Wczoraj czy przedwczoraj jeden z uczestników „Jednego z dziesięciu” na pytanie o szesnastowiecznego autora Figlików, odpowiedział bez wahania: Juliusz Słowacki. Ujawnił podwójną niewiedzę, nie tylko w odniesieniu do Figlików i Mikołaja Reja, ale również w odniesieniu do Juliusza Słowackiego. Ale jak się chwilę zastanowić, to do czego – poza tym teleturniejem – może mu się przydać taka wiedza? Zdobywając medal na olimpiadzie, przynosisz radość, jeśli nie milionom, to setkom tysięcy ludzi. Pisząc dobry wiersz? Kilku, kilkunastu, w porywach kilkudziesięciu. Pycha przeze mnie przemawia czy pokora? Nazwisk tylu wynalazców rzeczy, które zmieniły życie ludzi na lepsze, nie uczą nas w szkole: pierwsza lokomotywa, telefon, lampa naftowa, żarówka, w porządku – ale gdzie dla przykładu pralka, ekspres do kawy, szybkowar? Wodzowie, politycy, i – z zachowaniem proporcji – pisarze bardziej się zasłużyli dla ludzkości?

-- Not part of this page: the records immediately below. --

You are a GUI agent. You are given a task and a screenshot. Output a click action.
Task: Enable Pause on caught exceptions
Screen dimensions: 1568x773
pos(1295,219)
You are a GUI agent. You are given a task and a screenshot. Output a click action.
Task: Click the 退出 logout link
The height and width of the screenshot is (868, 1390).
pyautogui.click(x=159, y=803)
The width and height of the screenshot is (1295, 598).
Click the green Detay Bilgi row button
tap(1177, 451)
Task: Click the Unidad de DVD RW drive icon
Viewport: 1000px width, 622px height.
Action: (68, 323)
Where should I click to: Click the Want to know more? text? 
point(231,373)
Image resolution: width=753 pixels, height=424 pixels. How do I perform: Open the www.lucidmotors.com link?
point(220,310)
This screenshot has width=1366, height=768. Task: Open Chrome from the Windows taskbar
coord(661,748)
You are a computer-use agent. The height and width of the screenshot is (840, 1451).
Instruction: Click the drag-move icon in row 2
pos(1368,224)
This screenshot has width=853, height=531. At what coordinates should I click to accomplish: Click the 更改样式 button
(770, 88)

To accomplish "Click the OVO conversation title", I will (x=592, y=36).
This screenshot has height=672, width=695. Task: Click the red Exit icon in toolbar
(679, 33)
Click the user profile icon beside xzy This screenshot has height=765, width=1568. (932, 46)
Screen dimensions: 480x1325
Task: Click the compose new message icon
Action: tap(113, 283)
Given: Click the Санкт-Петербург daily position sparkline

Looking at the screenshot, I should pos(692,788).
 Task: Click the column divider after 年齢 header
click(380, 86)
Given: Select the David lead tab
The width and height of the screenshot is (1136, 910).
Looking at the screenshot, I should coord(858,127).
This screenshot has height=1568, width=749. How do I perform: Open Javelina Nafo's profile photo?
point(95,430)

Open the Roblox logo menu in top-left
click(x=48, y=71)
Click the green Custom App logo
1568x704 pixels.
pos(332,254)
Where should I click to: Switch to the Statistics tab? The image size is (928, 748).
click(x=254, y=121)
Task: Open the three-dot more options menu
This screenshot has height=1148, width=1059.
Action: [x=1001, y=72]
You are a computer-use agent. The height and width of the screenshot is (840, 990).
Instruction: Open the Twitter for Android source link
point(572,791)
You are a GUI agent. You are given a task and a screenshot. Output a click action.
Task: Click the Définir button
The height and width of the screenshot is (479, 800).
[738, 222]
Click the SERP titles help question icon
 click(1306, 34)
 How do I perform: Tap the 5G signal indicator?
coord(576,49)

Zmianę czasu kończą dwie ważne, niepokojące myśli. Jedna o wędrującej po piętrach śmierci, co koresponduje z otwierającymi tom słowami o „mieszkaniach w domu ojca”. Druga niepokoi mnie jeszcze bardziej, bo dotyczy marzenia, by twoje pisanie przetrwało i było „bez terminu przydatności do spożycia”. Wyczuwam w tym zawahanie… Doskonale wiesz, jaka cenę płaci się, gdy tekst jest zbyt doraźny, oddany sprawie, nie dba o uniwersalność. Mam wrażenie, że Ty nieraz chcesz pogodzić w jakimś jednym błysku, celnej frazie interwencyjną doraźność z duchem uniwersalności.
Wiersz o mieszkaniach w domu ojca, jeden z niewielu datowanych, napisał mi się w rocznicę jego odejścia, w 2018 roku, Ten drugi, który przywołujesz, zanotowałem jako swego rodzaju post scriptum do wiersza „Krótkie fale” z tomu Starzy znajomi: ta sąsiadka, która zmarła dziesięć dni temu, była matką bliźniaczek z parteru, które w nim się pojawiają. W rzeczywistości to może były tylko siostry. Wiesz, Karolu, czasem staram się tę interwencyjną doraźność ukryć. Jeśli wiesz – a wiesz – co to jest akrostych, przeczytaj sobie jeszcze raz wiersz „Głos w sprawie przyszłości”. Ta interwencyjność jest w nim tak dobrze ukryta, że postanowiłem dorzucić wskazówkę, jaką jest podtytuł. Mam cichą nadzieję, że z kolei w wierszach jawnie doraźnych ukryta jest jakaś wartość dodana, coś, co może aspirować do uniwersalności. W „Kwiatach polskich” to rytm czy onomatopeiczność, w każdym razie z ich ostatniej linijki jestem zadowolony. Zamykający książkę wiersz przyszedł mi do głowy w ostatniej chwili. Sól, cukier, miód są uniwersalne. Jasne, że nie miałbym nic przeciwko temu, żeby przynajmniej niektóre moje wiersze, nawet bezużyteczne, były jak sól, cukier i miód.
Bohdanie, bardzo dziękuję za rozmowę.